Même d’autres blogs comme celui de Bizeul ou celui de Nicolas de Rouyn connaissent la dure loi de gauss. Aux USA, c’est celui de Parker qui a connu une chute impressionnante ! Si on sautait un jour, du temps des grandes heures, on avait plusieurs pages de nouvelles interventions à lire alors que maintenant, même après un mois, on retrouve le fil de pauvres discussions sans grand intérêt.
Loin de nous de déverser de quelconques acrimonies ! Ce phénomène est totalement accepté et le premier coupable reste ma pomme qui n’a pas su, qui n’a pas voulu se mettre au diapason des attentes actuelles. À 72 balais, on ne se refait point !

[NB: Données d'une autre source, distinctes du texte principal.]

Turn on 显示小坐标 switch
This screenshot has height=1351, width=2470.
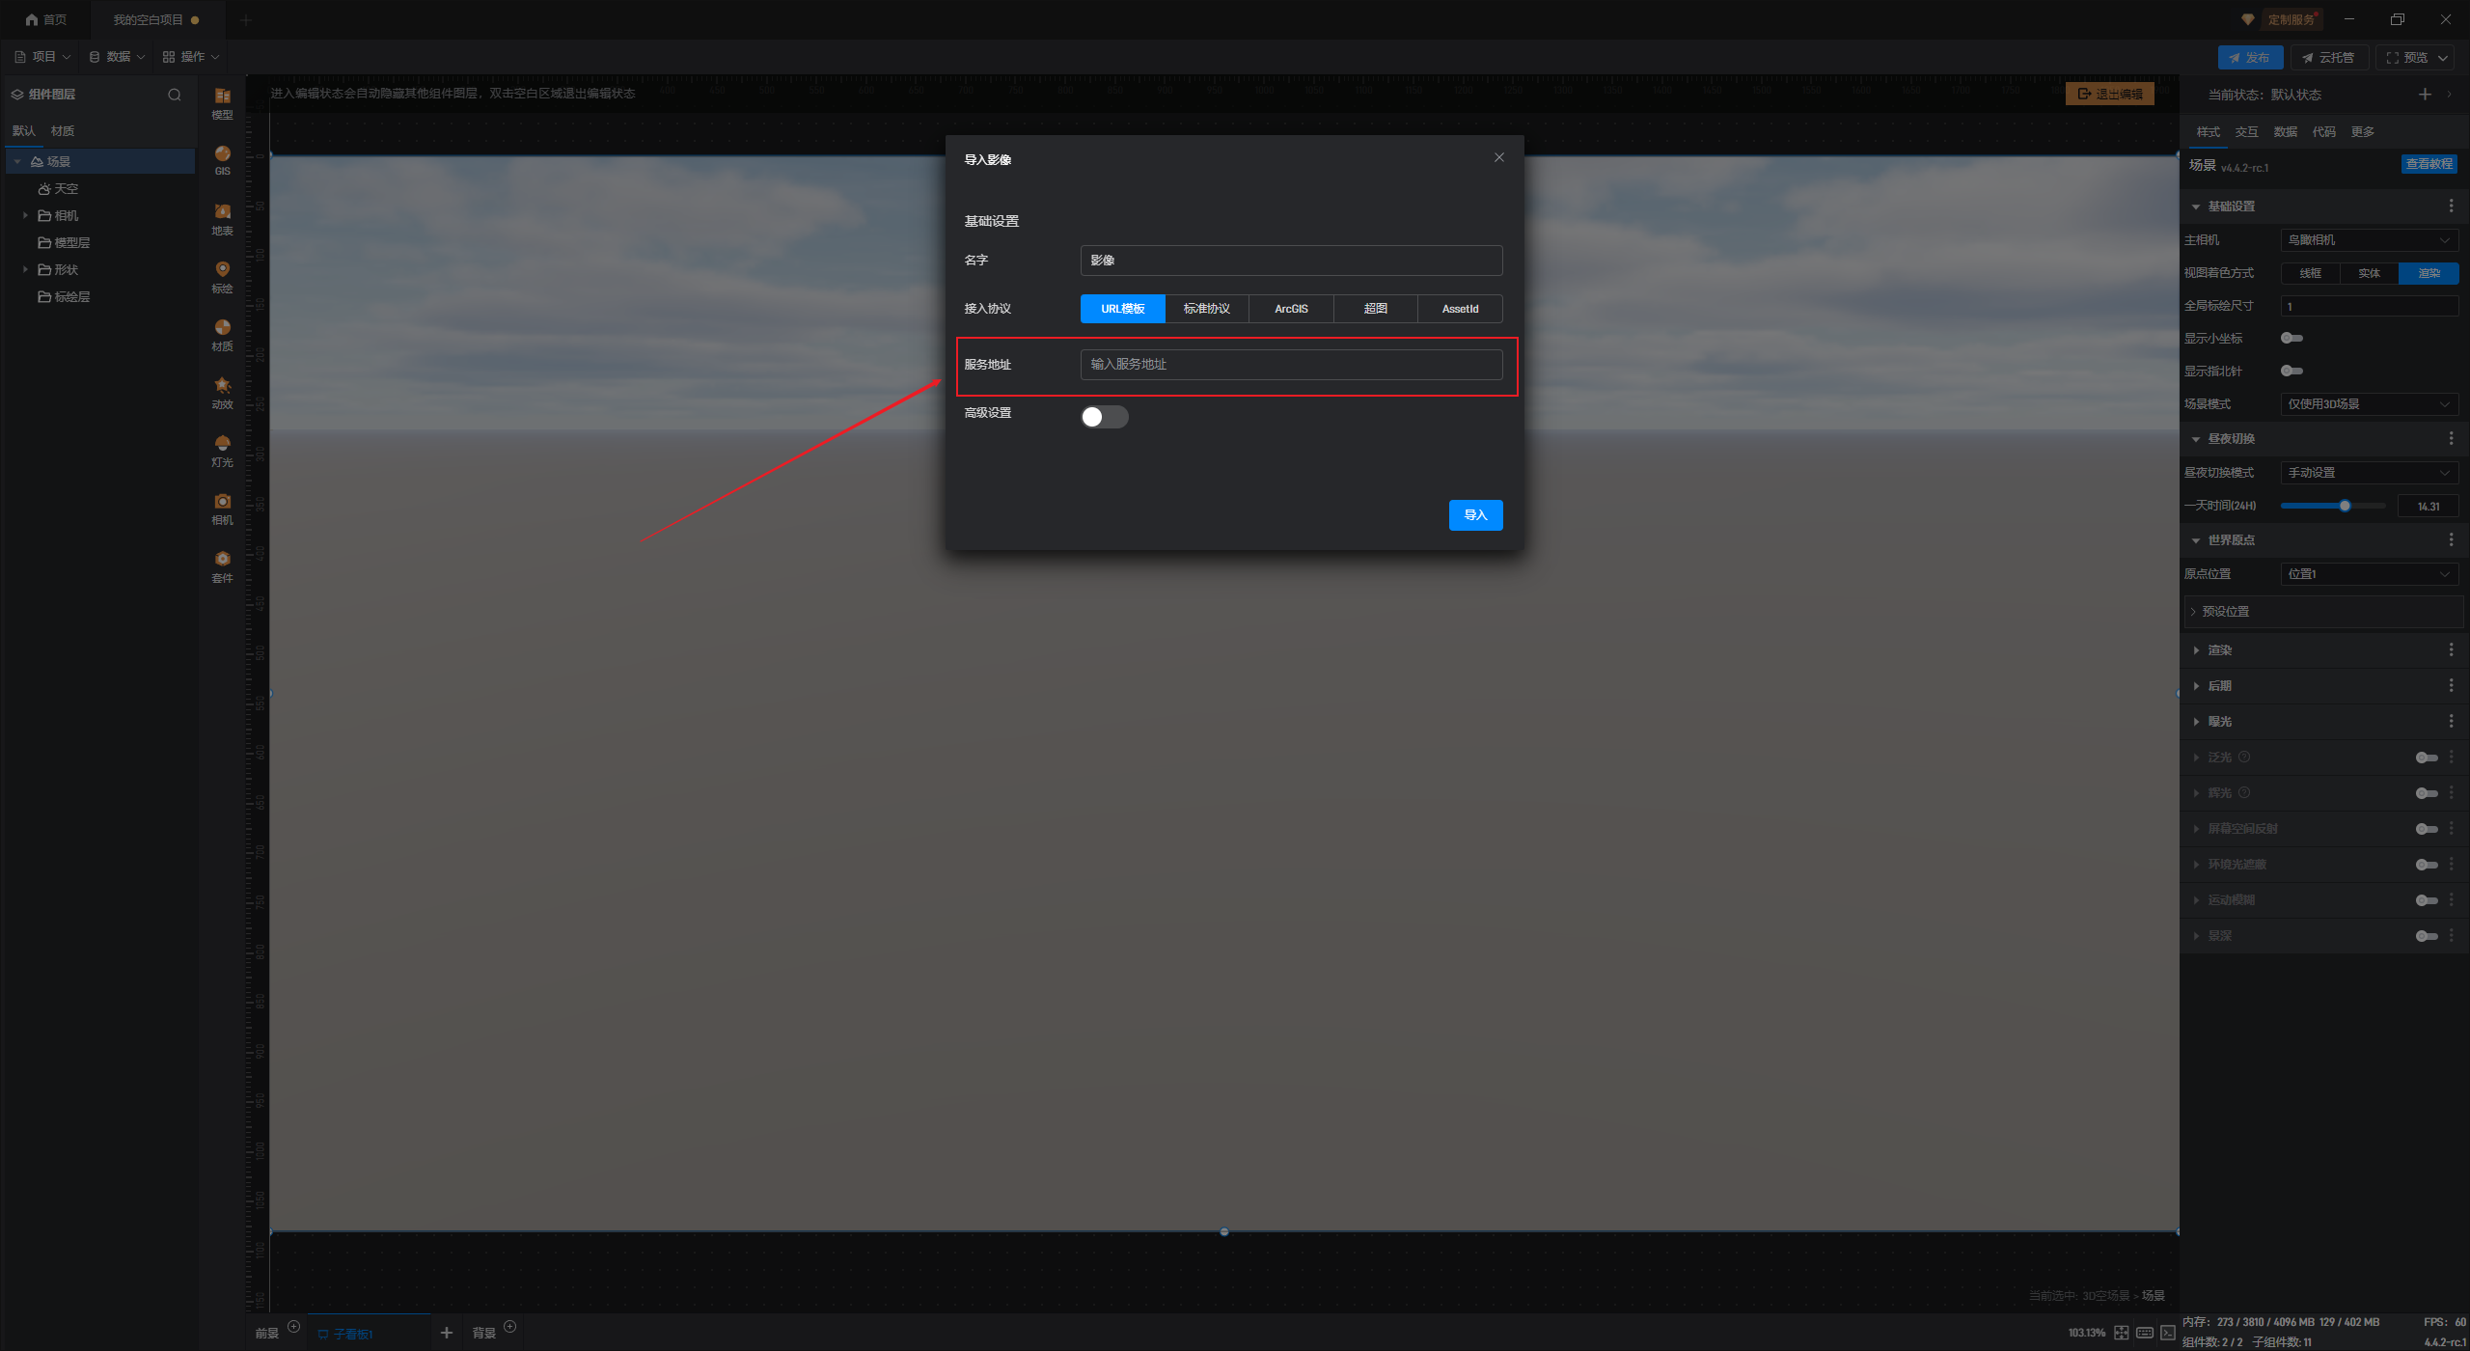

A cela s’ajoute le fait qu’on commence à avoir pas mal de redondances ! Nos lecteurs habituels ont compris depuis des lustres que notre passion actuelle va vers les vins bourguignons, allemands, autrichiens, suisses où le fruit est net et jouissif. Ils ont aussi compris que s’il fut un temps où je donnais une certaine importance à l’étiquette, j’ai autant de plaisir à parler d’un Marionnet que d’un Belle-Vue médocain ou d’un Haut-Carles dont les derniers millésimes dégustés sont enthousiasmants.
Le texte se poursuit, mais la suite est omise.